• **GOAL OF THE EXERCISE**
Pick out each line below containing "profile".

• **EXTRACTED INFORMATION**

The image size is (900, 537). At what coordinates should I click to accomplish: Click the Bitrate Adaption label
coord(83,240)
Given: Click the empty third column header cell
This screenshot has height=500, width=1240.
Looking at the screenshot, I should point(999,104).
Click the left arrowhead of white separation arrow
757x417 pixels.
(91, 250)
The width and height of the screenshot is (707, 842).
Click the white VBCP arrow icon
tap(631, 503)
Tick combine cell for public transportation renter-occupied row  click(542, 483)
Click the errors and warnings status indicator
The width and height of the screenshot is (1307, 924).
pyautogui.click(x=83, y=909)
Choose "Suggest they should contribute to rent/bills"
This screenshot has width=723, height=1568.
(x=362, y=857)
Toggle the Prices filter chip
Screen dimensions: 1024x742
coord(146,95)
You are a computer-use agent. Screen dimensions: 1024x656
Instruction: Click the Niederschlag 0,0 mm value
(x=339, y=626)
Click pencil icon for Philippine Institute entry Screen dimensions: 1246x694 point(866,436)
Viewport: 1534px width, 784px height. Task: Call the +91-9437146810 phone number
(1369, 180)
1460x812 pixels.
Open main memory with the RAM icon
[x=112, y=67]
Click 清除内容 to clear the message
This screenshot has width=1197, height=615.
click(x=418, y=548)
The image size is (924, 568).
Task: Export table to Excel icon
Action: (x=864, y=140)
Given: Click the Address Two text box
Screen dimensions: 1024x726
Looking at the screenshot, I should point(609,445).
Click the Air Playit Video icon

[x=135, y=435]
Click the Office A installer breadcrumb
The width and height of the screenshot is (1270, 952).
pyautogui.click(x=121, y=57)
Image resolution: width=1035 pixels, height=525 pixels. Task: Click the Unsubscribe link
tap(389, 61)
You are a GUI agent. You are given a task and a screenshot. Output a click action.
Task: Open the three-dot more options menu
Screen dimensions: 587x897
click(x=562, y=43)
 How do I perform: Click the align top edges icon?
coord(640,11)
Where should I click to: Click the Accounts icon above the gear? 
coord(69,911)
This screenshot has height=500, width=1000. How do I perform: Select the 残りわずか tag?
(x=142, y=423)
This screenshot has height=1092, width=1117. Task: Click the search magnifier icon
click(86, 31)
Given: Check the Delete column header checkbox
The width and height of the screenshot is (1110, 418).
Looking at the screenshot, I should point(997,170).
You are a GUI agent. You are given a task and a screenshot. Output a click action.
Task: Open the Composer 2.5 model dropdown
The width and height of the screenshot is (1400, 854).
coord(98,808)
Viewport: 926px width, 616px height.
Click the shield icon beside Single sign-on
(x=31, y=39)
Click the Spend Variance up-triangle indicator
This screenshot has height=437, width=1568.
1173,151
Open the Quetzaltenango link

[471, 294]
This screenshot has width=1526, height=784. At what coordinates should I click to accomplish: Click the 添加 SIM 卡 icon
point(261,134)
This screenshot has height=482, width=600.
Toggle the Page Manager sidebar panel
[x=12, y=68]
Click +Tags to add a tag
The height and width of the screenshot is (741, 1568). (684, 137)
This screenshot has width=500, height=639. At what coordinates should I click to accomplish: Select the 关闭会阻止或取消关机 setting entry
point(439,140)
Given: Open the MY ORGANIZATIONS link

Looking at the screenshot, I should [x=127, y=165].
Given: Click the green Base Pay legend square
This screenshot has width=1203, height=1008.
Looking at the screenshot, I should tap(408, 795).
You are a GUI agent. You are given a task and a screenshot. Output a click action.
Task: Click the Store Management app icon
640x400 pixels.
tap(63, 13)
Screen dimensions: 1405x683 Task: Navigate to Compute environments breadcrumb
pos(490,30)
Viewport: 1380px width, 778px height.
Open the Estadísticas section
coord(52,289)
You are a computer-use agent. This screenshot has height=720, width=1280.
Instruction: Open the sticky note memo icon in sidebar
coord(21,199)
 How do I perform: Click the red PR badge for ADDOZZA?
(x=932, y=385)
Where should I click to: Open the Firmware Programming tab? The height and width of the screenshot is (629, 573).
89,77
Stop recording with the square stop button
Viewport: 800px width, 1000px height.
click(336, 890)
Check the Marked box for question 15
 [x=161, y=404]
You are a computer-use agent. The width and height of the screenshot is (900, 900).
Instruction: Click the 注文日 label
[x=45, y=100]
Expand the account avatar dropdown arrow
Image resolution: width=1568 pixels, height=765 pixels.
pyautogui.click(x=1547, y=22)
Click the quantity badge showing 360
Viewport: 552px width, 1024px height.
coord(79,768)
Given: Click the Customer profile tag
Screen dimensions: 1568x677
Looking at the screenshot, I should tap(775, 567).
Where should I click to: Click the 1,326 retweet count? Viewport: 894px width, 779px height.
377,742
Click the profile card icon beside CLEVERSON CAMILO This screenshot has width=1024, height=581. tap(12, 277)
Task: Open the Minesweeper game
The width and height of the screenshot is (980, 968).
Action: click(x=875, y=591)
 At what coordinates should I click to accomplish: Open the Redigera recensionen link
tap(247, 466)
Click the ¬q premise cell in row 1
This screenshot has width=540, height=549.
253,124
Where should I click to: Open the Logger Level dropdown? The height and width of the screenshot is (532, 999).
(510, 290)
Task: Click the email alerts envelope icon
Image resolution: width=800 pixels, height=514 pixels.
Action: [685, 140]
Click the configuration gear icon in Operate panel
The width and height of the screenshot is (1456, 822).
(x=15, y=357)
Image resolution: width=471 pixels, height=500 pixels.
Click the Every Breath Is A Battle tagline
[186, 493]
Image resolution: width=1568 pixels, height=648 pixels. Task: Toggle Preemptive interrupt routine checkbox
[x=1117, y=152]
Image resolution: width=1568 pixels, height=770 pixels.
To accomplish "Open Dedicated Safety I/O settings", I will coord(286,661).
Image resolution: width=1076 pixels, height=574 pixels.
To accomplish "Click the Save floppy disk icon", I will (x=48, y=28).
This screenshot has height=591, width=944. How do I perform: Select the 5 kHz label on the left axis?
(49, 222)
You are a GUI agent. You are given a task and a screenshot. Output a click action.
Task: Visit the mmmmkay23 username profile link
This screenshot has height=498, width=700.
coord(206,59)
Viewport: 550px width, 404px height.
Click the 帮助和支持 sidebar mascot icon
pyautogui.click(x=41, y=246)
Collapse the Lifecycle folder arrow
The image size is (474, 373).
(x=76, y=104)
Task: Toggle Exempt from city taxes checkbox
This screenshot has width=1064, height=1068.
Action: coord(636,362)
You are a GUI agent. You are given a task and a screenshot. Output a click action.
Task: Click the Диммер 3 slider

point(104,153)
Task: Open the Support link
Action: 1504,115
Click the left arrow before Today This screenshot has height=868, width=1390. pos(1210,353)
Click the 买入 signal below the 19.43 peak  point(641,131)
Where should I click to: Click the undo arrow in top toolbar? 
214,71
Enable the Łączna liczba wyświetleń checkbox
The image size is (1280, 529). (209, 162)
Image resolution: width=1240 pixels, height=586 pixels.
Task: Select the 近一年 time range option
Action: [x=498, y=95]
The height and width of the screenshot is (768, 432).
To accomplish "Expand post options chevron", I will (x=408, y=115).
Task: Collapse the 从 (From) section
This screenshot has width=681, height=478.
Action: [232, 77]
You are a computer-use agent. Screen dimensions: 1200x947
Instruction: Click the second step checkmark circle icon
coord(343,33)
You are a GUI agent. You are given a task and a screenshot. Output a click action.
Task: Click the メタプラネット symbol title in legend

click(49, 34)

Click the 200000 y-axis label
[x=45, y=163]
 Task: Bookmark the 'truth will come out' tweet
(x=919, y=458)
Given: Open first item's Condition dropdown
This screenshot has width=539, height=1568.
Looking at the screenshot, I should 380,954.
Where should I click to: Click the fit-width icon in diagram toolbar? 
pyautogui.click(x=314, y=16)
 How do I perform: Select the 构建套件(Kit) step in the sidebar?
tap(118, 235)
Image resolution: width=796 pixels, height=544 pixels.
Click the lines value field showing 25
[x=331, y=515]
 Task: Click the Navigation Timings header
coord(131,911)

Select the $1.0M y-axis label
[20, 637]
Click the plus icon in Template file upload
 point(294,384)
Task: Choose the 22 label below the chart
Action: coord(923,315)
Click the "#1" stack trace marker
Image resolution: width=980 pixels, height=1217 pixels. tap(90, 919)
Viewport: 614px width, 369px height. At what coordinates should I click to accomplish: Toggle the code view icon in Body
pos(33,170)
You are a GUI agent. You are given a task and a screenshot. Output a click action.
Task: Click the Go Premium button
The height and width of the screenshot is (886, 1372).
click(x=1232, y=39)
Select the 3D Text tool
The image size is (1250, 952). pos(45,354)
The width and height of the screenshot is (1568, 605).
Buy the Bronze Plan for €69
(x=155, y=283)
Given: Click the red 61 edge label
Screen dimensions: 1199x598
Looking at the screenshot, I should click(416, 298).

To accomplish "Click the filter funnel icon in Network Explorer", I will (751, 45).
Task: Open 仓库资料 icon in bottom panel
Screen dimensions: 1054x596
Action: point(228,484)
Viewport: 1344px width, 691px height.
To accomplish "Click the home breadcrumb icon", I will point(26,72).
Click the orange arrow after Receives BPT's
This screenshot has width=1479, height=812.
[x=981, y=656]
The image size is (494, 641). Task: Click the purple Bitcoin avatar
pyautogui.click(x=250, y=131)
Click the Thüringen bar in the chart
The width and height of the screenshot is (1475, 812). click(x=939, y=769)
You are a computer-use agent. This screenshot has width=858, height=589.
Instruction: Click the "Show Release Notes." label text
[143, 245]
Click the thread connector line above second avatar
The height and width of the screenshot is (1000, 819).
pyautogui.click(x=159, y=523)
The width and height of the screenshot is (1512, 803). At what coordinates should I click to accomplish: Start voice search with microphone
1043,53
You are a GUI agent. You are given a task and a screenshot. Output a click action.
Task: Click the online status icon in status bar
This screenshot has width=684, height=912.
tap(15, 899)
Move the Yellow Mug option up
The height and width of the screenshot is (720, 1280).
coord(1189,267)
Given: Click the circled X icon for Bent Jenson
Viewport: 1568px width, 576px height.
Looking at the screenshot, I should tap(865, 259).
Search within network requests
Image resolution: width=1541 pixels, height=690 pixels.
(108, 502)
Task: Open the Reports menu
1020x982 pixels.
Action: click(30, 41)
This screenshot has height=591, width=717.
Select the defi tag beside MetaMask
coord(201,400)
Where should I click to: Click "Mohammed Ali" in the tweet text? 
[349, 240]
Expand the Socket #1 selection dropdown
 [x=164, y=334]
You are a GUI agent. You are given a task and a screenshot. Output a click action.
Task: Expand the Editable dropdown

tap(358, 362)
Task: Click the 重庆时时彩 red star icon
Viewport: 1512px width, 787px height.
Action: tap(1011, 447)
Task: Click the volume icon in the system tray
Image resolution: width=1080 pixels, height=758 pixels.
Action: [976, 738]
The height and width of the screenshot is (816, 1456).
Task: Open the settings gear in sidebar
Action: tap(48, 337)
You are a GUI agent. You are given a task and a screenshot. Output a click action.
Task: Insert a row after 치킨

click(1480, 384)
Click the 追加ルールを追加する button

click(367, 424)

• **EXPECTED OUTPUT**
Given: Click the Customer profile tag
Click the profile card icon beside CLEVERSON CAMILO This screenshot has width=1024, height=581. tap(12, 277)
Task: Visit the mmmmkay23 username profile link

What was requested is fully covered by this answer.